2. Stadium II geht mit zunehmendem Alter aus Stadium I hervor. Dabei schreitet die Ausdünnung des Haares am Oberkopf fort und wird deutlich ausgeprägter. Auch die Anzahl der spärlichen und kürzeren Haare nimmt zu. Im Stadium II ist der weibliche Haarausfall nicht mehr zu verbergen. Ein Überschuss an freiem Testosteron (Androstendion) lässt sich im Blut nachweisen [2,8]. Es kommt außerdem zu einer charakteristischen Ausdünnung des Scheitels, dem sogenannten „Weihnachtsbaummuster“ [4].
3. Stadium III tritt üblicherweise nicht bei prämenopausalen Frauen auf. Der Oberkopf wird kahl, das verbleibende Haar bildet einen Pony. Stadium III geht in der Regel mit einer Nebennierenerkrankung einher – knotig oder nicht – mit sehr hohen Konzentrationen von Androstendion, DHEA-S, freiem Testosteron und manchmal auch Prolaktin [2].
Die grundlegenden Unterschiede zwischen FPHL und chronischem Telogen-Effluvium (TE) werden in der folgenden Tabelle veranschaulicht [2].

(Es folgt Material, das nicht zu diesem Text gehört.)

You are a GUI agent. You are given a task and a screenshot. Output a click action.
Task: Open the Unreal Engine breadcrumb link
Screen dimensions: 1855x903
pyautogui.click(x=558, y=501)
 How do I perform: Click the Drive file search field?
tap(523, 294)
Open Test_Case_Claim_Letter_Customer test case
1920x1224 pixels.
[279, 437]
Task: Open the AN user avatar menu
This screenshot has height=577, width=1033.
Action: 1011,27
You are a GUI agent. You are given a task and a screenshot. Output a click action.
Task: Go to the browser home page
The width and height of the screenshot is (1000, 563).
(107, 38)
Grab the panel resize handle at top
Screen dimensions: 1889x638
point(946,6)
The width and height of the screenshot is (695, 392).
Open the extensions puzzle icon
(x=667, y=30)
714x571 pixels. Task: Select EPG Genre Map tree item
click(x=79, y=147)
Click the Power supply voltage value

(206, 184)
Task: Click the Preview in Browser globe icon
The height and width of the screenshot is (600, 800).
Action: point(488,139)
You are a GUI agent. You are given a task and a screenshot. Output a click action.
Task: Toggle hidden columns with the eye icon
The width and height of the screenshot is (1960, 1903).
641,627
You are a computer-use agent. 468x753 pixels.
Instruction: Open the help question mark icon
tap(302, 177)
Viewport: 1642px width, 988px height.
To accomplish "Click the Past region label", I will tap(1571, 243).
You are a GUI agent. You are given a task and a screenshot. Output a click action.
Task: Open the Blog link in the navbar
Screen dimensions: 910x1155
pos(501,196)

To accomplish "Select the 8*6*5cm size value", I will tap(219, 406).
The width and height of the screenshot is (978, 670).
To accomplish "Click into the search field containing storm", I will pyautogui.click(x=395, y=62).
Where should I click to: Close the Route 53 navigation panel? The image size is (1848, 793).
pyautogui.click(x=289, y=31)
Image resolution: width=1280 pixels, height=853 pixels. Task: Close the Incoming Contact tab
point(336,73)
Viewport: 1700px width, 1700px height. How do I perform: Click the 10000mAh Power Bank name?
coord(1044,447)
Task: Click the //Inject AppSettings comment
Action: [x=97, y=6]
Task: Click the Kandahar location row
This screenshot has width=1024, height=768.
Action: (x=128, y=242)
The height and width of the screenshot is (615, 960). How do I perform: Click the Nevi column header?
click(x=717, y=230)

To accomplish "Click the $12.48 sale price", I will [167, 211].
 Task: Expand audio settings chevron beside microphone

| Unterscheidungsmerkmal | FPHL | Chronische TE |
| Lokalisation der Kahlheit | Zentraler Teil des Kopfes, Stirnhaar erhalten | Verallgemeinert |
| Der Beginn der Kahlheit | allmählich | Plötzlich |
| Symptome | Dünner werdendes Haar mit breiterem Scheitel (Weihnachtsbaummuster) | Diffuser Haarausfall |
| Haarausfall | Etwas höher als physiologisch | Bedeutsam |
| Haarzugtest | Üblicherweise negativ | Positiv |
| Verhältnis von Terminalhaaren zu Vellushaaren | Unter 4 | Über 7 |
| Eine weitere mögliche Ursache | Positive Familienanamnese | Krankheit, Stress, Medikamente |
Die meisten Frauen mit androgenetischer Alopezie weisen keine erhöhten Hormonwerte im Blut auf [2,10]. Frauen mit Symptomen wie Hirsutismus, Akne oder Menstruationsstörungen sollten jedoch auf erhöhte Testosteron-, DHEA-S- und Prolaktinwerte untersucht werden. Bei einem Testosteronspiegel, der das 2,5-Fache des Normalwerts oder einen höheren Wert als … beträgt, ist eine ärztliche Untersuchung ratsam. >200 ng/dL, oder DHEA-S ist doppelt so hoch oder >700 µg/dL vor der Menopause und >Bei einem Wert von 400 µg/dL nach der Menopause sollte zusätzlich ein Krebs-Screening durchgeführt werden [2].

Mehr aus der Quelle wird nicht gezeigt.